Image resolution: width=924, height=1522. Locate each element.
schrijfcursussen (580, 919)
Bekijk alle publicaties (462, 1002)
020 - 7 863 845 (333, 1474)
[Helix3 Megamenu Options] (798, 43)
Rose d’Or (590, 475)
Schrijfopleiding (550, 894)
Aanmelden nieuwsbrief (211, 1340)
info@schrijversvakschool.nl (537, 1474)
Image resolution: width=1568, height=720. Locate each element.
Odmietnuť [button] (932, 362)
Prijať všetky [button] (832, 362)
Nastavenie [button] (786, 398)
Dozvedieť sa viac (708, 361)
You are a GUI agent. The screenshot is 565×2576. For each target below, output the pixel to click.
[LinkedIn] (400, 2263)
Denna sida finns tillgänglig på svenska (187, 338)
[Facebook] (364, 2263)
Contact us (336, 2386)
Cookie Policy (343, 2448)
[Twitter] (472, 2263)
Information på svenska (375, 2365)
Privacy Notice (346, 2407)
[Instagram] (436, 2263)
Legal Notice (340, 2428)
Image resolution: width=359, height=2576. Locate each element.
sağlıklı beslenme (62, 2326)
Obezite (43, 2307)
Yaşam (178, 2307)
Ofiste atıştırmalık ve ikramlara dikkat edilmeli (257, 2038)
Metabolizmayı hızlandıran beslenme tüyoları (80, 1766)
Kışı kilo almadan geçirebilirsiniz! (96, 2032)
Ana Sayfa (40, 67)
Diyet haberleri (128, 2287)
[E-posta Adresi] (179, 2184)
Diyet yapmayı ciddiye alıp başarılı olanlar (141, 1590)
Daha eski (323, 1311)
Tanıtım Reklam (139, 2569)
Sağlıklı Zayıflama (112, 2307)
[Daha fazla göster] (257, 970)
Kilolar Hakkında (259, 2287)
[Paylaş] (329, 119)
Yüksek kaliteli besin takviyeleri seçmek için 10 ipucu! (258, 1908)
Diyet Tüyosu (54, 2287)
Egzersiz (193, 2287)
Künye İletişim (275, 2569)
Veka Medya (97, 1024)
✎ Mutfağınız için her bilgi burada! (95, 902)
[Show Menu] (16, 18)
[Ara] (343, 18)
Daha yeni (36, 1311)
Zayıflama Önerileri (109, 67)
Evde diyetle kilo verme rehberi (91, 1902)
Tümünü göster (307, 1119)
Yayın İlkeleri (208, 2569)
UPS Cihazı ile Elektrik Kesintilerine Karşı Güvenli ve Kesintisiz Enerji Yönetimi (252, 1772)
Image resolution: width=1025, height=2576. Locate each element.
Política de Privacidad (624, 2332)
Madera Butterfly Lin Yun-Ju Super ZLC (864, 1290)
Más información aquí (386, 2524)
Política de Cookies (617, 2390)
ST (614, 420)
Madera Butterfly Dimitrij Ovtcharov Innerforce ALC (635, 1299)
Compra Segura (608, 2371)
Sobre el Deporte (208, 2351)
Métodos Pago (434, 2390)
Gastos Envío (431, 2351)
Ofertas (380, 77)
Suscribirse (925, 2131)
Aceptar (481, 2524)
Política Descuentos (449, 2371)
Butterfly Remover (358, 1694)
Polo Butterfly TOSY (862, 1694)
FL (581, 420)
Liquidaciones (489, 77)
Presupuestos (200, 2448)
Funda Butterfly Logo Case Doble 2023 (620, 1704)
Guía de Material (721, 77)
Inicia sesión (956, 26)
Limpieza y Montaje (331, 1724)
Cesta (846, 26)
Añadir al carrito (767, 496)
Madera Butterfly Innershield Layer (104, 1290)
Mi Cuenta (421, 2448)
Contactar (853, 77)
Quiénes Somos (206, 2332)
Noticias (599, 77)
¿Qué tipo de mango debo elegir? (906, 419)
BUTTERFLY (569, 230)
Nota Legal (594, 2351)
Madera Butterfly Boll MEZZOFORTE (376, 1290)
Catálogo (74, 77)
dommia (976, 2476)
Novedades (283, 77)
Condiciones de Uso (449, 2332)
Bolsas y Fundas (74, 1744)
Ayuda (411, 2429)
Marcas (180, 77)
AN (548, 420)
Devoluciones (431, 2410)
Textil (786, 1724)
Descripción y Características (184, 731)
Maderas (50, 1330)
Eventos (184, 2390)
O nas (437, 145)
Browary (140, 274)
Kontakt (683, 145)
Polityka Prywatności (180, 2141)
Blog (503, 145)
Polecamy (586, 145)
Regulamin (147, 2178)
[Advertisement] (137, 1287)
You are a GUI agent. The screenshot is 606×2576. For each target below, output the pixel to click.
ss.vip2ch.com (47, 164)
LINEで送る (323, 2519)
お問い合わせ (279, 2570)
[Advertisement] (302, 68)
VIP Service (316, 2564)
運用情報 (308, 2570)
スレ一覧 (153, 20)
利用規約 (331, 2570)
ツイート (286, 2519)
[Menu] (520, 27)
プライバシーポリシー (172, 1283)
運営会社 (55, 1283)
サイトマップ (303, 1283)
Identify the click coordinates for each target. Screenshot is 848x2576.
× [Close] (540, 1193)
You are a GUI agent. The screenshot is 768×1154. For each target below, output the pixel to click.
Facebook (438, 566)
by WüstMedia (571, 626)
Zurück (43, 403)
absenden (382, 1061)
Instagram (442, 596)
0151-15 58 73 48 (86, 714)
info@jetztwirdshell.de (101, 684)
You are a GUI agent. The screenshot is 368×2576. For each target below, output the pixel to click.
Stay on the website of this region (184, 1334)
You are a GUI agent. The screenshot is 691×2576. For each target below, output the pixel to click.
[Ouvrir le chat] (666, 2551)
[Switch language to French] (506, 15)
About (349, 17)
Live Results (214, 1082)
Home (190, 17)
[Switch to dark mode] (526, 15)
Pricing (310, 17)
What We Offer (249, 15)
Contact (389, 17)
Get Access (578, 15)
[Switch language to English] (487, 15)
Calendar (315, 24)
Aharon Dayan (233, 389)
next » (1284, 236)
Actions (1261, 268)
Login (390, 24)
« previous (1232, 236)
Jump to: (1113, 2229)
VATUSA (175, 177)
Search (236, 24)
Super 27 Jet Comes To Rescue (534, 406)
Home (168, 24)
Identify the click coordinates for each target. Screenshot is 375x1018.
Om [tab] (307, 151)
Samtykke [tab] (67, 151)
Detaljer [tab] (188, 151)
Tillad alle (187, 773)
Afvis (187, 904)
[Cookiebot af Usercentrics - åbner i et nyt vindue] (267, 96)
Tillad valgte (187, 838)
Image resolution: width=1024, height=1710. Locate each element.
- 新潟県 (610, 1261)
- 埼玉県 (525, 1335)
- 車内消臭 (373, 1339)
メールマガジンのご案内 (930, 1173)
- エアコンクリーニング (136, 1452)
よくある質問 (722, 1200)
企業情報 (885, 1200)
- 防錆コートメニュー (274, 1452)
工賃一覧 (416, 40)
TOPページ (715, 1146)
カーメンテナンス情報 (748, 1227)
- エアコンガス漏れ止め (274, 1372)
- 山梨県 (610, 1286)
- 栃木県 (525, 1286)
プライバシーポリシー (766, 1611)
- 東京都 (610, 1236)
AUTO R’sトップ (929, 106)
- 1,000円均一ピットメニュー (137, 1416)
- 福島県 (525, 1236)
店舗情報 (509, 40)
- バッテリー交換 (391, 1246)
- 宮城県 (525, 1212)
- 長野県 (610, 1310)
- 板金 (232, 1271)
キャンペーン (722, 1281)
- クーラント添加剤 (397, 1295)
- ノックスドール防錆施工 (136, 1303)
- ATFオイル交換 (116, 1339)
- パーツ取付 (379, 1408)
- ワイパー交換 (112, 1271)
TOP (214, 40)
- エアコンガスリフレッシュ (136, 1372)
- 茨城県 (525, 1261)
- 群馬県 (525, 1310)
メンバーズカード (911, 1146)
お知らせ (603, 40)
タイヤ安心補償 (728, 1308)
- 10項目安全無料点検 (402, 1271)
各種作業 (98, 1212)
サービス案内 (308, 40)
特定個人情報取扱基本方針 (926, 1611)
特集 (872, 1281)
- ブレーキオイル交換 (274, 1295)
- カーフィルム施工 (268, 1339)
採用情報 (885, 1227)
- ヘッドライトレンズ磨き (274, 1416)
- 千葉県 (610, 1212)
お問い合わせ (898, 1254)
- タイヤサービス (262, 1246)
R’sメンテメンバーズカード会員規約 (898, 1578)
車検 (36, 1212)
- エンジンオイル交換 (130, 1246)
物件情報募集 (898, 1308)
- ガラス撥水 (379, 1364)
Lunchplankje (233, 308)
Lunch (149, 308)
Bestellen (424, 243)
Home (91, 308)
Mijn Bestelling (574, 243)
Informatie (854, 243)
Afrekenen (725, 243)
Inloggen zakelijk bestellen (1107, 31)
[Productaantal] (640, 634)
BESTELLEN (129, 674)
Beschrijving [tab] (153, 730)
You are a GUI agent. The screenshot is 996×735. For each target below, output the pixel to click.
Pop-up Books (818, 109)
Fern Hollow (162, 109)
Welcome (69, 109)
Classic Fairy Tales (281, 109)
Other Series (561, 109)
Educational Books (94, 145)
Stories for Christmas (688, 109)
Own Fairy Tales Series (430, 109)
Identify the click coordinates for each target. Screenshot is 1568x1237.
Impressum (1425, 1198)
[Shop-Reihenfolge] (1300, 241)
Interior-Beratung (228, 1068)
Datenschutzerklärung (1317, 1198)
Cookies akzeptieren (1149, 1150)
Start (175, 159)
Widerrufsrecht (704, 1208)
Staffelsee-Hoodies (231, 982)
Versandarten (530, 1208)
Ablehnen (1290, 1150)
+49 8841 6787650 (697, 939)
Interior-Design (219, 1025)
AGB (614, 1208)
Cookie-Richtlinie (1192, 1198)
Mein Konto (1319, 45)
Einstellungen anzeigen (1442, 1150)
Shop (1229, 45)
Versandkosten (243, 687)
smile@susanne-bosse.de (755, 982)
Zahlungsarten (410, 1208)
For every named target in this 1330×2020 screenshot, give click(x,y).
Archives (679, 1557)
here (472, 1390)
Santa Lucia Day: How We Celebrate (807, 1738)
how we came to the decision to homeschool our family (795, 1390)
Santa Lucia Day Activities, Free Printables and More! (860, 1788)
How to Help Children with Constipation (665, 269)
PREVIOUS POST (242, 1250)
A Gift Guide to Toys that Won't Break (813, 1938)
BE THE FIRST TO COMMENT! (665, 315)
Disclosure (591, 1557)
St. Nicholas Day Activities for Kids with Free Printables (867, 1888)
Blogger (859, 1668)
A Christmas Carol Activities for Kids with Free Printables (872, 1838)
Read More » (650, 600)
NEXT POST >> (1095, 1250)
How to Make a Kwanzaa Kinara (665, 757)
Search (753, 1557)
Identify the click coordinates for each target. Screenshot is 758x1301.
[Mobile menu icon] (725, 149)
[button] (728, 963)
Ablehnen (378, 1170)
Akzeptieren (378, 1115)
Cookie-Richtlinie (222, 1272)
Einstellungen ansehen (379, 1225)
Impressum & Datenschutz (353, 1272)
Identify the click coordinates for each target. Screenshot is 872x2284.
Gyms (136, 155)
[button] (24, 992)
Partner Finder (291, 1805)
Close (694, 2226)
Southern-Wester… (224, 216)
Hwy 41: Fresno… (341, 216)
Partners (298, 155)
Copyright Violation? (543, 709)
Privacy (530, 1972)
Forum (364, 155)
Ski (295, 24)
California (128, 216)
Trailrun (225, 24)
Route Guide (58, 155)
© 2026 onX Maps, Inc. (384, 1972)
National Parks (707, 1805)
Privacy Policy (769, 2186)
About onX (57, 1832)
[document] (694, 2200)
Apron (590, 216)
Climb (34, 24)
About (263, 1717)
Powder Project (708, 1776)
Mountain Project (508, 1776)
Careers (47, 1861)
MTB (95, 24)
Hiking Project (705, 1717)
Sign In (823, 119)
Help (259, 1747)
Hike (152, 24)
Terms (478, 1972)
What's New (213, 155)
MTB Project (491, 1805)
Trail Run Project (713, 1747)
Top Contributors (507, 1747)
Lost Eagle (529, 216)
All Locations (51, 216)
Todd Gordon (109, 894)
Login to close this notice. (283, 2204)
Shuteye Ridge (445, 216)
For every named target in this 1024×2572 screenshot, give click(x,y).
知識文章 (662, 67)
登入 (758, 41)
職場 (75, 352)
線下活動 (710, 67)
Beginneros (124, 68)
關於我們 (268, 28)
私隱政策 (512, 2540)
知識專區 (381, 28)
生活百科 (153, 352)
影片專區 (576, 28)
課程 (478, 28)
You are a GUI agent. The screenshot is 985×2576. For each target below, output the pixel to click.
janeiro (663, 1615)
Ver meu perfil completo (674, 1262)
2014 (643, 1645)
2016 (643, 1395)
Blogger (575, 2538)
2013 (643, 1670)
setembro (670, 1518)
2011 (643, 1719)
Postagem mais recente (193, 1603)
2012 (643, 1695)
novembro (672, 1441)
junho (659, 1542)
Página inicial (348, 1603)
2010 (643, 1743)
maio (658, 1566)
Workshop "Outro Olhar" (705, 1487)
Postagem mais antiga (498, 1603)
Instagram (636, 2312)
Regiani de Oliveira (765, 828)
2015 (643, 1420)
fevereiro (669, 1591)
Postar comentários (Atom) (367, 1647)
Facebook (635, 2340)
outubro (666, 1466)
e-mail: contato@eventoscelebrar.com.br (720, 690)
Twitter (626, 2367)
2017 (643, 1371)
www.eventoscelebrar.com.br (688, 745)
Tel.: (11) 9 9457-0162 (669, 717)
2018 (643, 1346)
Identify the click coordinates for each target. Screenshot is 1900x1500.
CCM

§ §

- _Directions_
Copy the lines from the one containing "BE THE FIRST TO COMMENT! (665, 315)" through the one containing "[document] (694, 2200)", inclusive, reproducing each without alteration.

- _Completed task_
BE THE FIRST TO COMMENT! (665, 315)
Disclosure (591, 1557)
St. Nicholas Day Activities for Kids with Free Printables (867, 1888)
Blogger (859, 1668)
A Christmas Carol Activities for Kids with Free Printables (872, 1838)
Read More » (650, 600)
NEXT POST >> (1095, 1250)
How to Make a Kwanzaa Kinara (665, 757)
Search (753, 1557)
Identify the click coordinates for each target. Screenshot is 758x1301.
[Mobile menu icon] (725, 149)
[button] (728, 963)
Ablehnen (378, 1170)
Akzeptieren (378, 1115)
Cookie-Richtlinie (222, 1272)
Einstellungen ansehen (379, 1225)
Impressum & Datenschutz (353, 1272)
Identify the click coordinates for each target. Screenshot is 872x2284.
Gyms (136, 155)
[button] (24, 992)
Partner Finder (291, 1805)
Close (694, 2226)
Southern-Wester… (224, 216)
Hwy 41: Fresno… (341, 216)
Partners (298, 155)
Copyright Violation? (543, 709)
Privacy (530, 1972)
Forum (364, 155)
Ski (295, 24)
California (128, 216)
Trailrun (225, 24)
Route Guide (58, 155)
© 2026 onX Maps, Inc. (384, 1972)
National Parks (707, 1805)
Privacy Policy (769, 2186)
About onX (57, 1832)
[document] (694, 2200)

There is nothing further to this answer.